→ **Written task**:
Put the lines below into a Markdown table with the columns "Row" and "Line". Number each row and leave out the blank lines.

################

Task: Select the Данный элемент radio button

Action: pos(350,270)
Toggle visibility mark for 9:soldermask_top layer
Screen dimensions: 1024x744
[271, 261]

################

→ **Complete response**:
| Row | Line |
|---|---|
| 1 | Task: Select the Данный элемент radio button |
| 2 | Action: pos(350,270) |
| 3 | Toggle visibility mark for 9:soldermask_top layer |
| 4 | Screen dimensions: 1024x744 |
| 5 | [271, 261] |